Second phase of 20mph rollout expected to be approved

Wirral Council is expected to make a decision in December about how to proceed with making Wirral’s roads safer by expanding the areas covered by 20mph limits.

With five deaths on Wirral’s roads last year, the policy is part of a wider strategy to get road deaths down to zero.

The local authority is currently in the second stage of rolling out 20mph limits in residential areas across Wirral. Two further phases are expected at a later stage with the different areas outlining the roads where the limits would go.

A consultation was carried out earlier this year on the nearly 1,000 roads the council is proposing will become 20mph as part of the second stage. The consultation will then go on to inform what roads will be made 20mph in the second stage of the rollout if councillors approve the move.

This move is expected to be approved as Labour, Green, and Liberal Democrat councillors have all so far supported the rollout. They have pointed to the policy’s potential to save lives as well as the financial costs associated with collisions when arguing in favour.

In Cheshire, analysis of the four-year rollout by Cheshire West and Chester Council showed a 24% reduction in people killed or seriously injured, a 43% reduction in collisions, and a 46% reduction in slight injuries.

According to the Department for Transport, the cost of a fatal collision is over £2m taking into account the cost of damage, medical costs, lost economic output, and costs related to pain, grief and suffering.

The second stage of the rollout is currently scheduled to come to the council’s environment and transport committee meeting on 5 December.

However, Conservatives are now calling for a review of the policy and for the council to pause all activity on the second phase. A motion has been put forward by Conservative leader Cllr Jeff Green at a full council meeting on 9 October for all councillors to debate.

The motion calls for a review of “the all-encompassing criteria of ‘all residential areas’” and consider “whether a further consultation and scheme amendment is required” on the first phase.

Cllr Green also pointed to figures highlighting how slower speeds can save lives. At 40mph, there is a 90% chance a pedestrian will be killed. At 30mph, this is 20% and at 20mph it is 2.5%.

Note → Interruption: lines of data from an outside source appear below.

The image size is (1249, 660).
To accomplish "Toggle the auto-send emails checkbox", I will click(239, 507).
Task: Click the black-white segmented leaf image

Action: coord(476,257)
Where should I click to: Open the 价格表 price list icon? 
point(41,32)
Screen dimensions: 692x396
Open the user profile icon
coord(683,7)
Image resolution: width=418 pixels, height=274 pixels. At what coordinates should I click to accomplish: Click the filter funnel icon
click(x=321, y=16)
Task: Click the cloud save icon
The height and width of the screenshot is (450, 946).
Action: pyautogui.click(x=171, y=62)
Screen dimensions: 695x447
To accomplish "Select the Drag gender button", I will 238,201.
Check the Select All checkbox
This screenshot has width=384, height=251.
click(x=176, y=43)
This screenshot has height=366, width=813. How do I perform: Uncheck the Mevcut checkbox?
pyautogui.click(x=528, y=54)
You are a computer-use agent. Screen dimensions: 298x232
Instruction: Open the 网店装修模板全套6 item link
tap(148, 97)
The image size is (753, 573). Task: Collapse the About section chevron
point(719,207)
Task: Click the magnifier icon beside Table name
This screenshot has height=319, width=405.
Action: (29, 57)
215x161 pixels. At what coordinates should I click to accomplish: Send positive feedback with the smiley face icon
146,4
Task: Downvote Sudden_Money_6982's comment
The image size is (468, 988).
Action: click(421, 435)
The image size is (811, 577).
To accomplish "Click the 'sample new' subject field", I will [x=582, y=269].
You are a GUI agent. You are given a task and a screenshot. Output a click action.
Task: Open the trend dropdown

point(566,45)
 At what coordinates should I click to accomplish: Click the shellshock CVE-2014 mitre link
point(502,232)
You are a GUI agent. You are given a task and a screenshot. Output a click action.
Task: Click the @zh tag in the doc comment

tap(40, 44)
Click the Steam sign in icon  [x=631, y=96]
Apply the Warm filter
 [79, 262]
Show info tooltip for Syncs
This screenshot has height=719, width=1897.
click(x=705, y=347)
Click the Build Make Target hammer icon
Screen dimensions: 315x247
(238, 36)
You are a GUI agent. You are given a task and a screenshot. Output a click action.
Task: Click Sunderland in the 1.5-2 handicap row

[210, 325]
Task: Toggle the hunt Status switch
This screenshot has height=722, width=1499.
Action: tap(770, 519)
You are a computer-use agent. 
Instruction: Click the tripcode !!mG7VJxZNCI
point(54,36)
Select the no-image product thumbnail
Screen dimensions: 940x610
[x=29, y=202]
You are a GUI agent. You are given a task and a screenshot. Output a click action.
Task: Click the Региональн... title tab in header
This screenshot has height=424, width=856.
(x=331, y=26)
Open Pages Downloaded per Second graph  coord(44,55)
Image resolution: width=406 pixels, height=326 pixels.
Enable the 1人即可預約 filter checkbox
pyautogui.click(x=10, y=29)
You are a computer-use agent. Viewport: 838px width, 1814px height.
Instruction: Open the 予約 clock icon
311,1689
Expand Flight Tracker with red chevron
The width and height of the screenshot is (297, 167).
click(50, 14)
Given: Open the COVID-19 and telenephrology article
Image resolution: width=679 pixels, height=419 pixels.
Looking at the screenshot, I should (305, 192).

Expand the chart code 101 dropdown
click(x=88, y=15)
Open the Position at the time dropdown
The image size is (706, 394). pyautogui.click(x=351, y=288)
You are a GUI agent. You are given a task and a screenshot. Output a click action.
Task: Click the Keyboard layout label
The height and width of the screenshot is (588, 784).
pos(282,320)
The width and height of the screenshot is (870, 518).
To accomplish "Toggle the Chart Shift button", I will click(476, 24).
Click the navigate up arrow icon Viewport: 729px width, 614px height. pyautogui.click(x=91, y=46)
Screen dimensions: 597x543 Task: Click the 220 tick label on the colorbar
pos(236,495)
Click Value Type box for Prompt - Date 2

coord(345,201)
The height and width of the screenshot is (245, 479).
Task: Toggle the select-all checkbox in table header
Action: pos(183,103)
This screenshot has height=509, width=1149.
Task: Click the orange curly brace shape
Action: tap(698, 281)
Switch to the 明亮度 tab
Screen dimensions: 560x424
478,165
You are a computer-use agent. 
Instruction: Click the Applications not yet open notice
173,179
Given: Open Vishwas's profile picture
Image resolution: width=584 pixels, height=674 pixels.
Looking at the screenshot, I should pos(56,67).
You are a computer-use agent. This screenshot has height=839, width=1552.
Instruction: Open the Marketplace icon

He added, “Council believes that pedestrians have a shared responsibility with motorists and all other road users for road safety and should take measures to protect their own safety, including using the road safety measures put in place by the Council and following the updated Highway Code.”

The motion, being debated by councillors on 9 October, also raised concerns about the lack of engagement over the first consultation calling for a review of “the Council’s consultation timings, approach and mechanisms as a matter of urgency.”

At the environment committee meeting on 30 January, concerns had been raised by Conservatives about the lack of engagement with the first phase consultation that only saw 728 responses.

Cllr Ian Lewis said the lack of engagement was “so disappointing,” adding, “I just wonder whether we need to learn from that if there are further proposals for other areas of the borough and perhaps do a bit more intensive engagement to make people aware of it.

“I think where people are aware of it, where they have traffic concerns, a lot of people would welcome this.”